Ohne Zorn und Eifer hat Wasserstein nicht nur die oft gewaltsame Geschichte Jerusalems nachgezeichnet, sondern auch jeden noch so absurden Friedensvorschlag geprüft und gewogen, wie es nur ein Freund der Menschen tun kann. Seit mehreren hundert Jahren findet Jerusalem im Fadenkreuz dreier Weltreligionen keinen Frieden: Christen, Juden, und Moslems reklamieren gleichermaßen die Stadt als heilige Stätte. Eine unübersehbare Zahl säkularer Gruppen und politischer Heißsporne hat darüber hinaus Anspruch auf Jerusalem erhoben. Damit nicht genug, denn sämtliche europäischen Großmächte haben seit dem 19. Jahrhundert Jerusalem für ihre Pläne im Nahen Osten zu nutzen versucht, nachdem Zweiten Weltkrieg kamen noch die USA hinzu. Liegt ein Fluch über Jerusalem? Nein, Wasserstein kann stets rationale Erklärungen für das allmähliche Entstehen der "Jerusalem-Frage" vorlegen, weil er an der Möglichkeit historischer Objektivität festhält.

In einem "Prolog" über das "himmlische Jerusalem" lässt Wasserstein Vertreter der drei Religionen Revue zu Wort kommen, um allen dreien die Gleichzeitigkeit von Glaubensgewissheiten und mythenreichen Überhöhungen ihrer Ansprüche deutlich vor Augen zu führen. Unter dem Strich bleibt die Einsicht, dass es keineswegs eine Kontinuität von politischen oder Glaubensvorstellungen über Jahrhunderte hindurch gibt, wie es die gläubige Politiker und politische Religionsführer gerne hätten.

In den darauf folgenden zehn Kapiteln entfaltet Wasserstein, einen Dekalog historischer Tatsachen und absurder Geschichten, die immer wieder einer Lösung der "Jerusalem-Frage" im Wege stehen. Kaiser Wilhelm II. war bei seinem operettenhaften Ritt 1898 durch die Jerusalemer Altstadt mit Galauniform nicht der einzige, der sich durch einmalige Präsenz Kredit bei der Bevölkerung verschaffen wollte.

Um die Vorgänge der letzten fünfzig Jahre zu verdeutlichen bezieht Wasserstein vermehrt Statistiken über Bevölkerungswachstum, Zahlen über die Entwicklung der Infrastruktur und Karten über die Siedlungspolitik in Jerusalem heran, denn ab 1950 verkompliziert sich die Situation nochmals: Jerusalem wird die Hauptstadt Israels.

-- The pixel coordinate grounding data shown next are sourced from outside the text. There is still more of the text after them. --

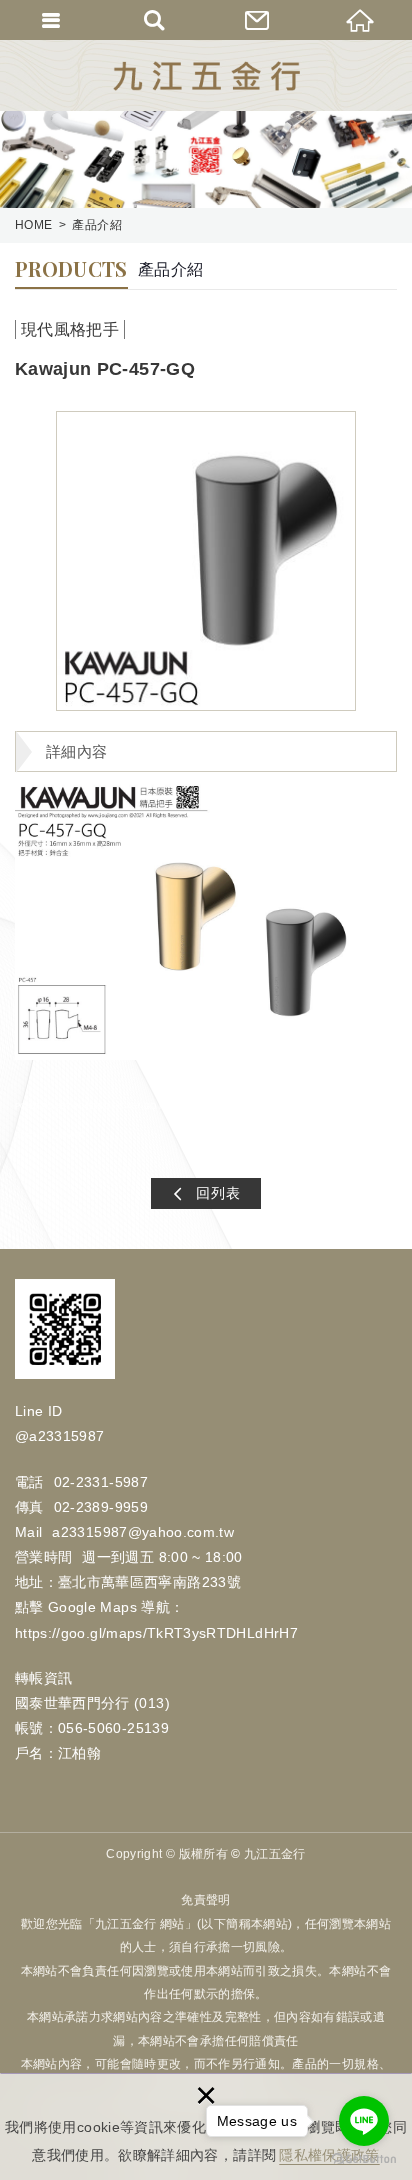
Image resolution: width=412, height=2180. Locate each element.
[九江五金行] (206, 76)
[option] (206, 561)
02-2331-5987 (101, 1482)
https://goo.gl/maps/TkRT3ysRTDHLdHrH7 (156, 1633)
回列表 (218, 1193)
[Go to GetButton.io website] (364, 2159)
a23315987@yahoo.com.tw (143, 1532)
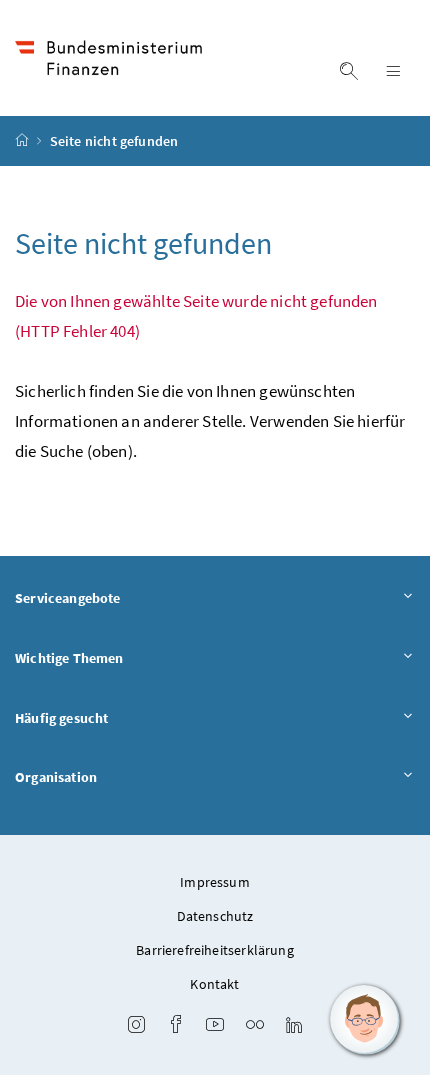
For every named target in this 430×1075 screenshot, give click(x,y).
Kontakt (214, 984)
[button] (365, 1020)
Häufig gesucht (61, 718)
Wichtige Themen (69, 658)
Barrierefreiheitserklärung (215, 950)
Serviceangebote (68, 598)
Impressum (215, 882)
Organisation (56, 777)
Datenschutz (215, 916)
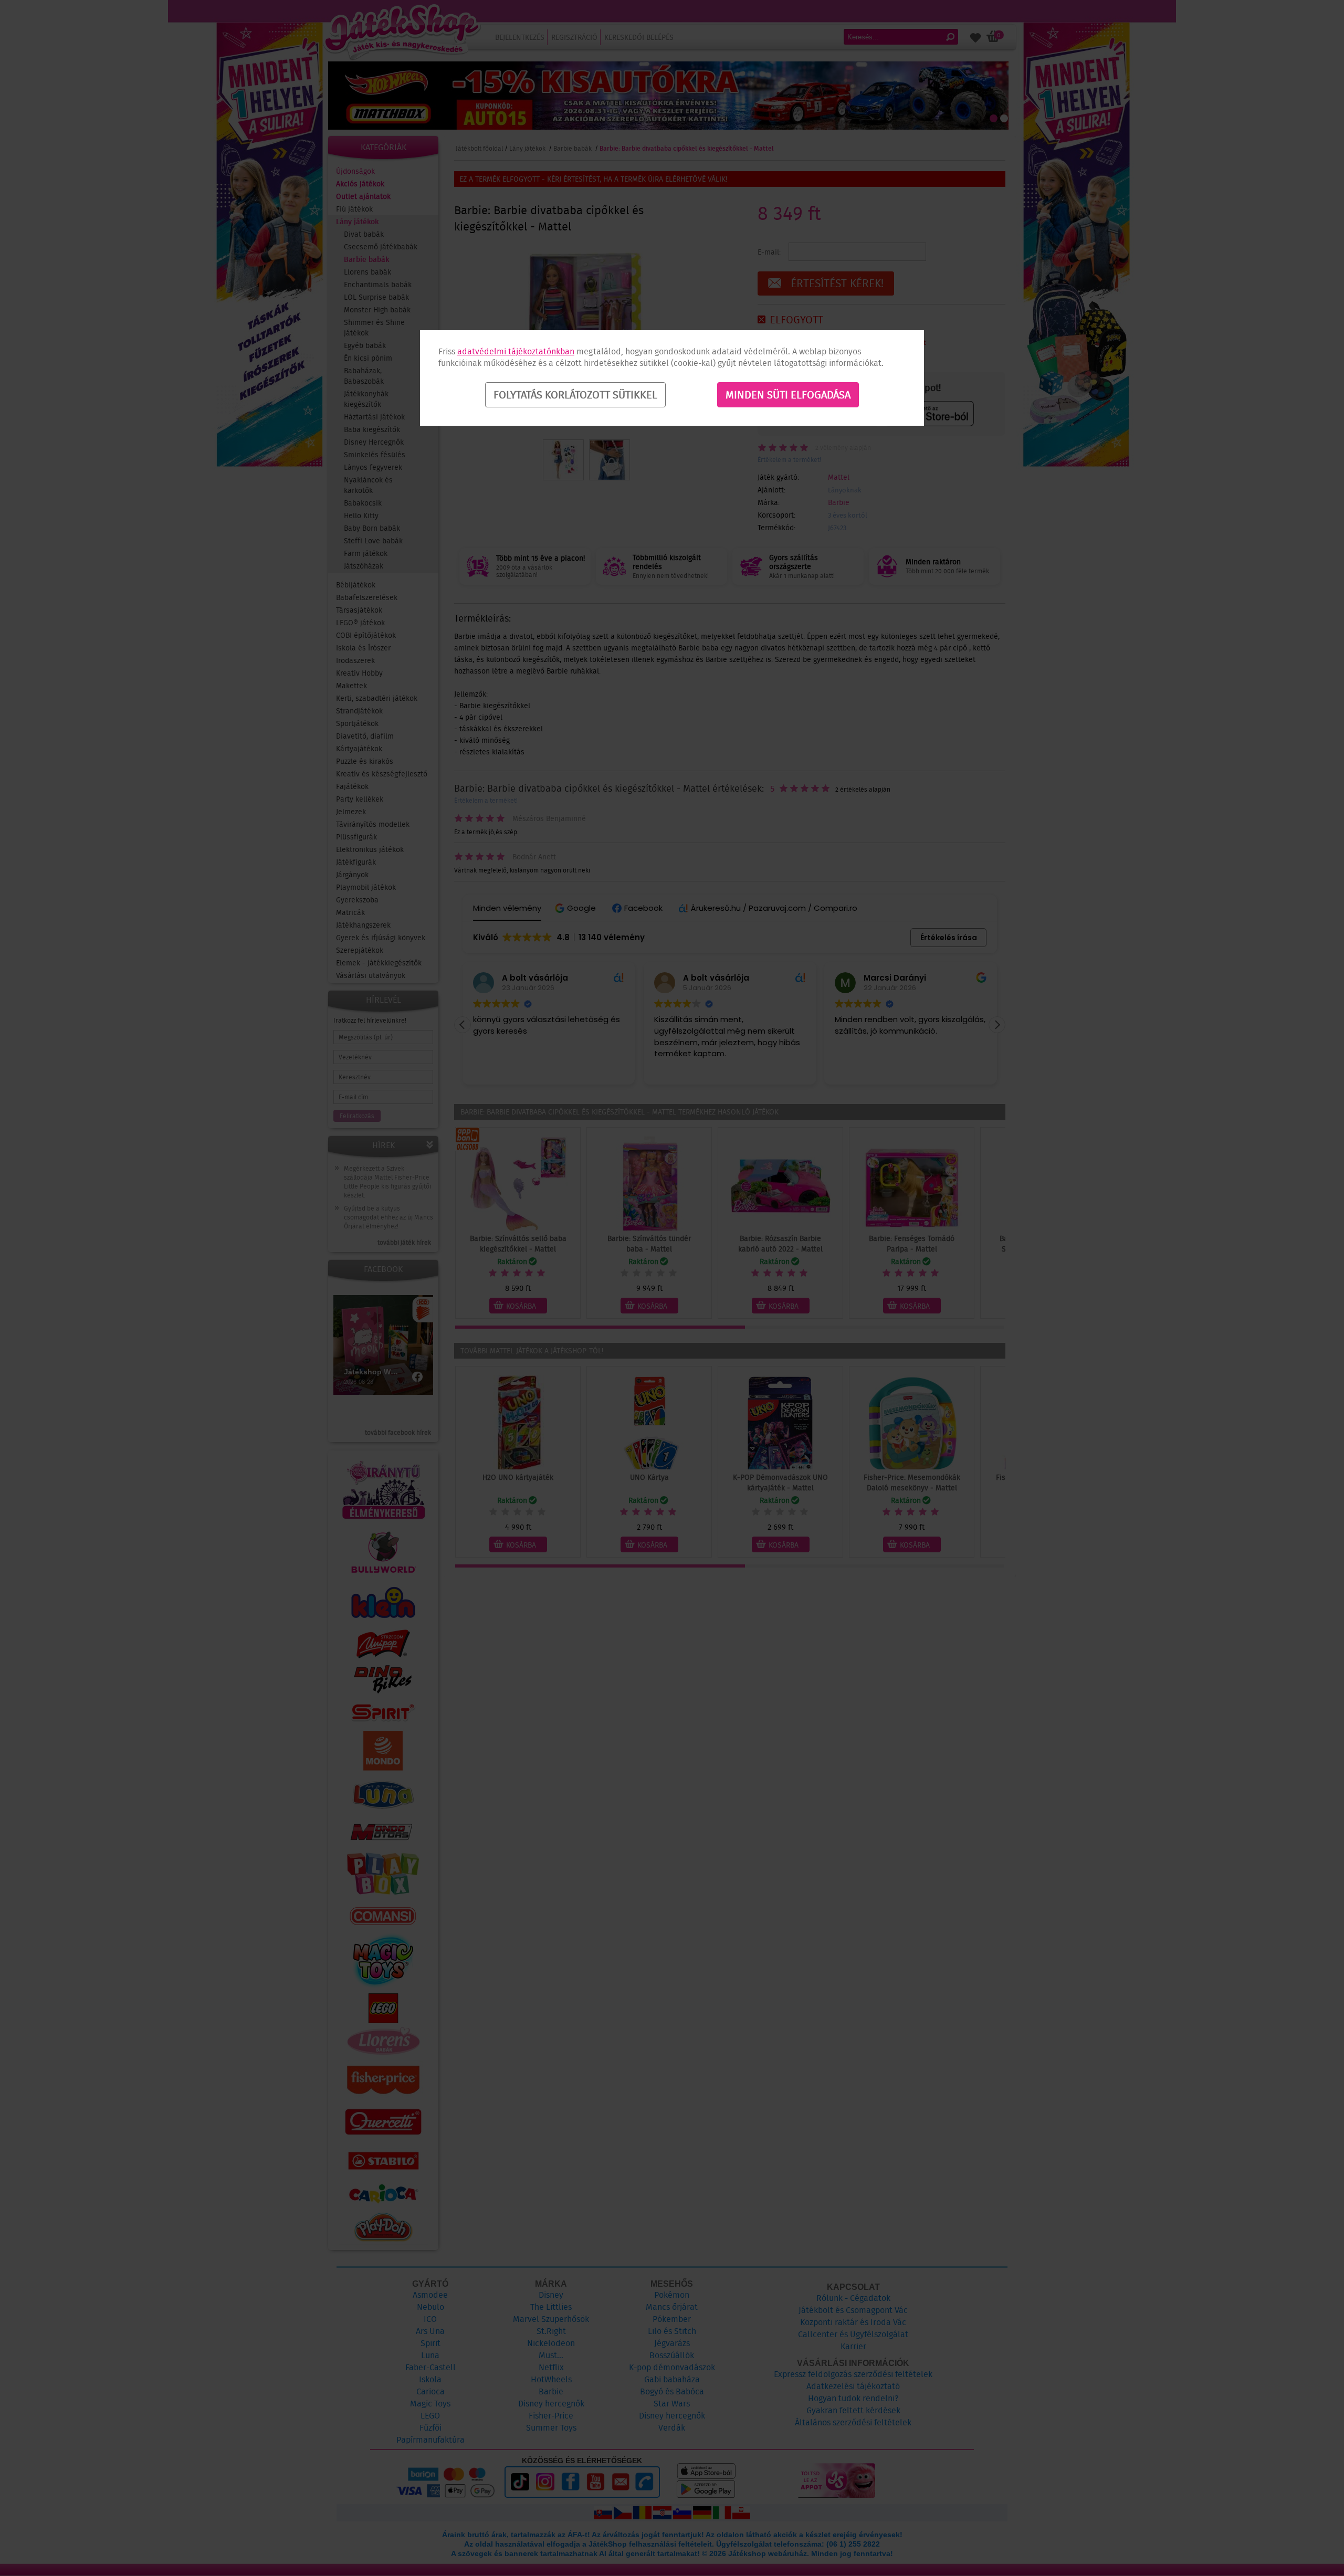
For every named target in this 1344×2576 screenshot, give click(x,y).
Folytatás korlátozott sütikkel (575, 394)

Und im Sechs-Tage-Krieg von 1967 hob Israel die seit dem Sieg im Unabhängigkeitskrieg von 1949 bestehende Teilung Jerusalems in einen israelischen Westteil und einen arabischen Ostteil wieder auf. Eine folgenschwere Entscheidung, denn ab diesem Zeitpunkt besaßen die Moslems einen Zielpunkt für ihre zuvor unkoordinierten Angriffe auf Israel: die Rückeroberung Jerusalems. An den Konflikten der Folgezeit konnte, und wie Wasserstein kritisch anzeigt: wollte, der Jerusalemer Bürgermeister Teddy Kollek nur wenig ändern.

Wasserstein erzählt die Geschichte Jerusalems nie resigniert, auch wenn die im "Epilog" genannten Ideen für die "irdische Stadt", etwa der vatikanische Vorschlag einer "Internationalisierung", von den täglichen Gewaltsamkeiten schneller überholt als bedacht werden. Doch in seine Erzählung um den "Kampf um die Heilige Stadt" hat er einen heimlichen Optimismus integriert, die wohl nur ein Historiker haben kann, der um die "lange Dauer" geschichtlicher Prozesse weiß. Auch Rom habe, so Wasserstein, Italien lange entzweit, doch schließlich ist es zur Ruhe gekommen. Religionskriege sind von besonderer Natur - man muss der menschlichen Vernunft wieder eine Stimme geben.